#### The data
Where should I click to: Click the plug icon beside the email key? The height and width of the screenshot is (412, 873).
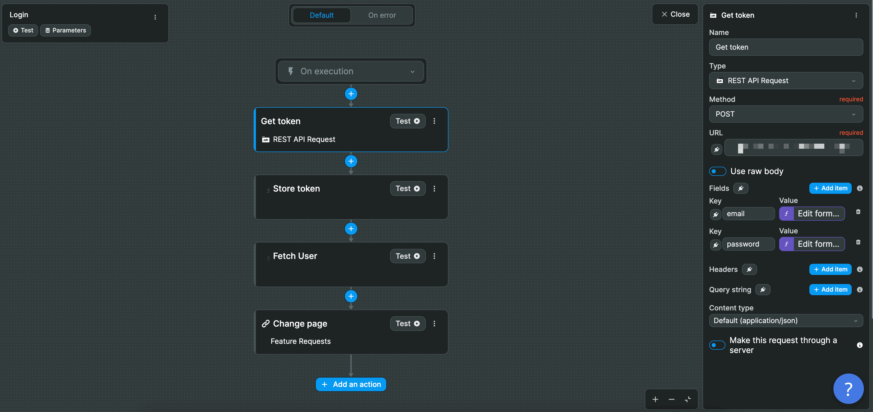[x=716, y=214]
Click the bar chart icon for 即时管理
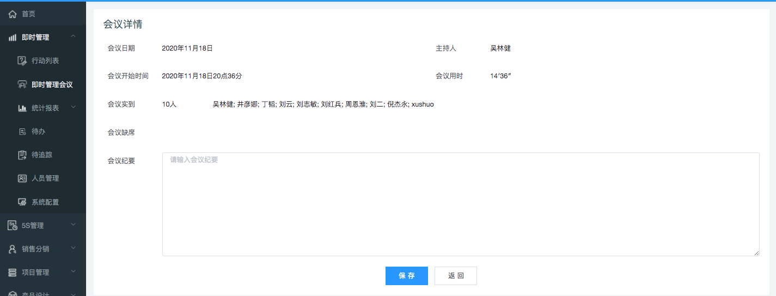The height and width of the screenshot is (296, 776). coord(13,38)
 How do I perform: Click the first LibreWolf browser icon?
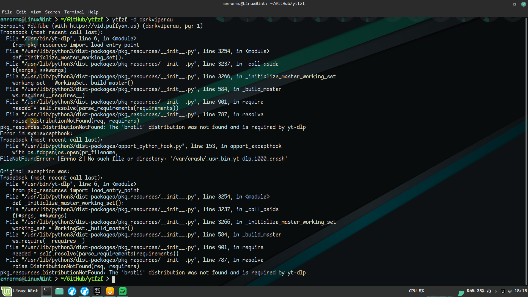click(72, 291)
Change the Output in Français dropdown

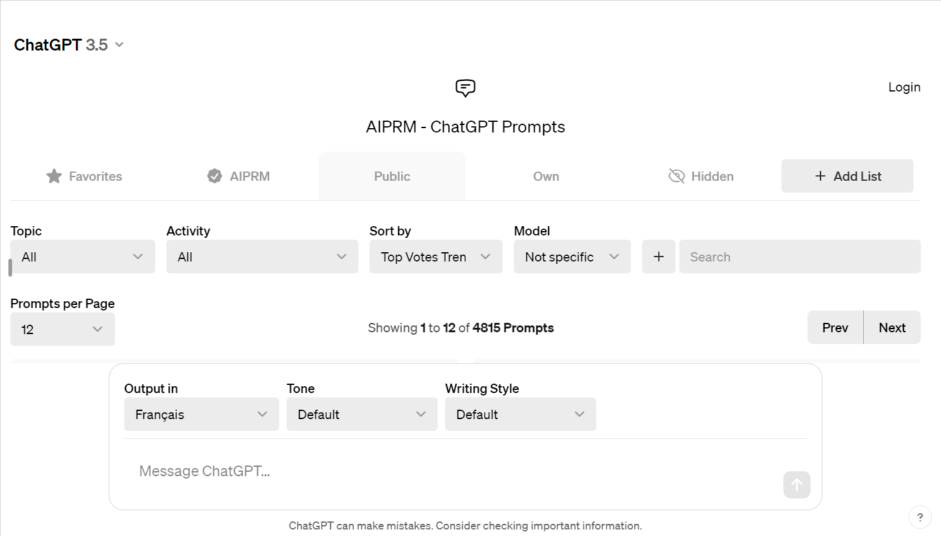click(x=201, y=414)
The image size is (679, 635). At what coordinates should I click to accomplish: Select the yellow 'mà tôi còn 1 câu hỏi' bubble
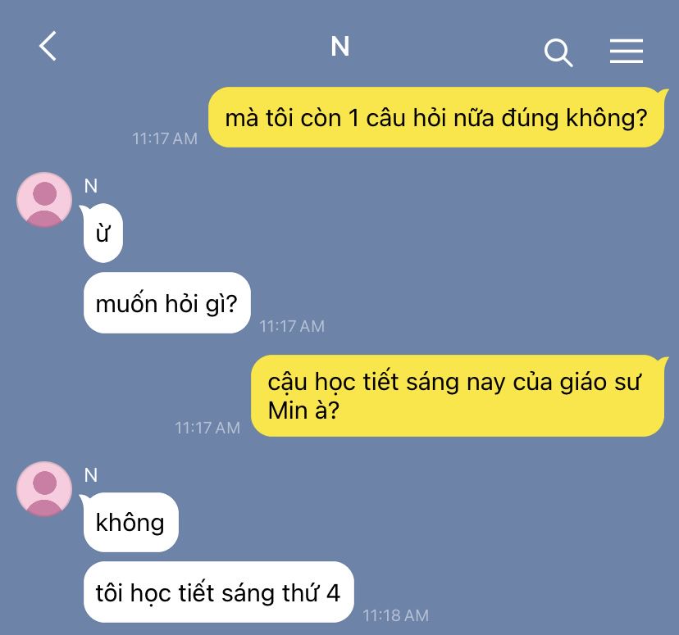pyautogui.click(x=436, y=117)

#### Directive
Copy the data above word for word, leaving out the pictures.

#### Task solution
Where should I click to: Click the plug icon beside the email key? The height and width of the screenshot is (412, 873).
[x=716, y=214]
Click the bar chart icon for 即时管理
The height and width of the screenshot is (296, 776). coord(13,38)
 How do I perform: Click the first LibreWolf browser icon?
click(72, 291)
Change the Output in Français dropdown

click(x=201, y=414)
The image size is (679, 635). At what coordinates should I click to accomplish: Select the yellow 'mà tôi còn 1 câu hỏi' bubble
pyautogui.click(x=436, y=117)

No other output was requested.